Saton shook his head a little sadly.

"I cannot tell," he answered. "Certainly I cannot think of anything I have done to offend him. But I am nearly always unfortunate. The people whom I would like to have care about me, as a rule don't."

"There are exceptions," she murmured.

She met his eyes, and looked away. He smiled softly to himself. Women had looked away from him before like that!

"Fortunately," he continued, "Lady Mary seems to be a little more gracious. It was very kind of her to ask me to dine to-night."

"She is always so interested," Lois said, "in things which she does not understand. You talked so well this afternoon, Mr. Saton. I am afraid I could not follow you, but it sounded very brilliant and very wonderful."

"One speaks convincingly," he said, "when one really feels. Some day, remember," he continued, "we are going to have a long, long talk. We are going to begin at the beginning, and you are going to let me help you to understand how many wonderful things there are in life which scarcely any of us ever even think about. I wonder——"

"Well?" she asked, looking up at him.

"Will they let me take you down to dinner?"
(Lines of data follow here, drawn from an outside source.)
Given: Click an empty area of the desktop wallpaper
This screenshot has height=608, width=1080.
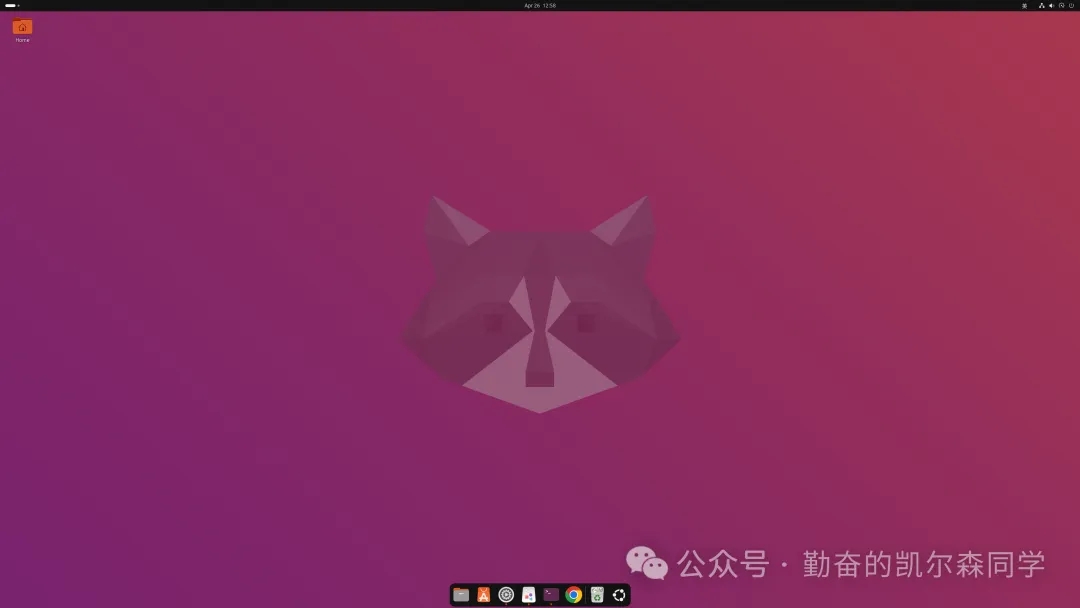Looking at the screenshot, I should (x=250, y=450).
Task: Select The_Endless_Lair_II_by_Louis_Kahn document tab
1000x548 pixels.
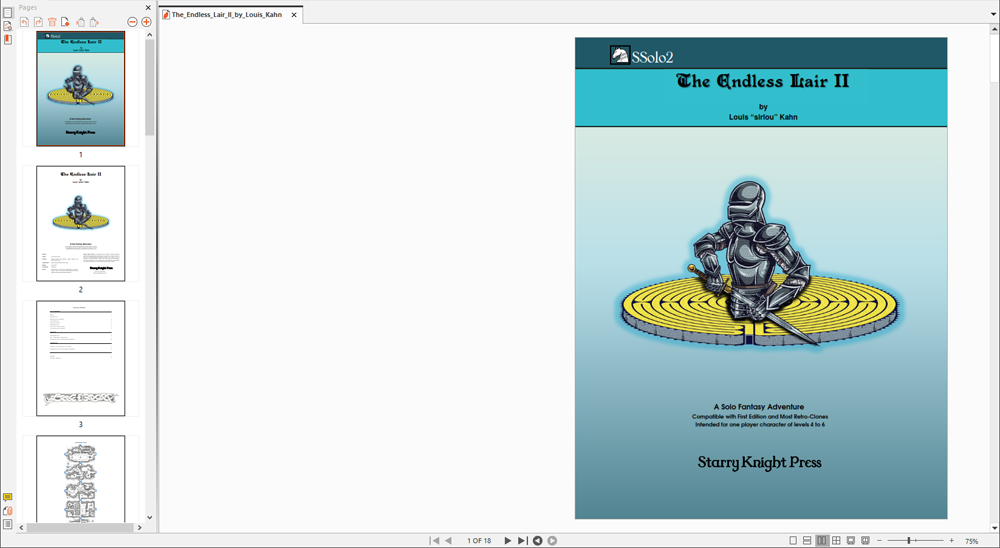Action: click(226, 15)
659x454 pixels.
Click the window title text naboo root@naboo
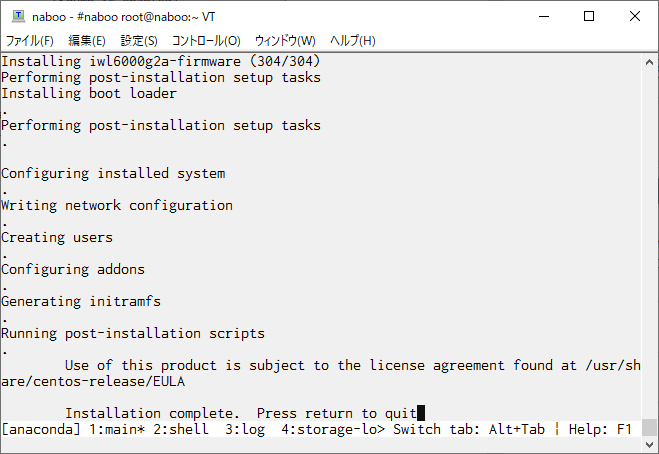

She shook her head doubtfully.

"I am afraid not," she said. "I am almost certain to go in with Captain Vandermere."

He sighed.

"After all," he said, "perhaps I had better have taken that train to town."



CHAPTER VII

AN UNWELCOME VISITOR

Saton was only a few minutes being whirled down the avenue of Beauleys and up along the narrow country lane, wreathed with honeysuckle and wild roses, to Blackbird's Nest. He leaned back in the great car, his unseeing eyes travelling over the quiet landscape. There was something out of keeping, a little uncanny, even, in the flight of the motor-car with its solitary passenger along the country lane, past the hay carts, and the villagers resting after their long day's toil. The man who leaned back amongst the cushions, with his pale, drawn face, and dark, melancholy eyes, seemed to them like a creature from another world, even as the vehicle in which he travelled, so swift and luxurious, filled them with wonder. Saton heard nothing of their respectful good-nights. He saw nothing of their doffed hats and curious, wondering glances. He was thinking with a considerable amount of uneasiness of the interview which probably lay before him.

The car turned in at the rude gates, and climbed the rough road which led to Saton's temporary abode. A servant met him at the door as he descended, a gray-haired, elderly man, irreproachably attired, whose manner denoted at once the well-trained servant.

"There is a lady here, sir," he said—"she arrived some hours ago—who has been waiting to see you. You will find her in the morning-room."

Saton took off his hat, and moved slowly down the little hall.

"I trust that I did not make a mistake, sir, in allowing her to wait?" the man asked. "She assured me that she was intimately known to you."

"You were quite right, Parkins," Saton answered. "I think I know who she is, but I was scarcely expecting her to-day."

He opened the door of the morning-room and closed it quickly. The woman rose up from the couch, where she had apparently been asleep, and looked at him.

"At last!" she exclaimed. "Bertrand, do you know that I have been here since the morning?"

"How was I to know?" he answered. "You sent no word that you were coming. I certainly did not expect you."

"Are you glad?" she asked, a little abruptly.

"I am always glad to see you, Violet," he said, putting his arm around her waist and kissing her. "All the same, I am not sure that your coming here is altogether wise."

"I waited as long as I could," she answered. "You didn't come to me. You scarcely even answered my letters. I couldn't bear it any longer. I had to come and see you. Bertrand, you haven't forgotten? Tell me that you haven't forgotten."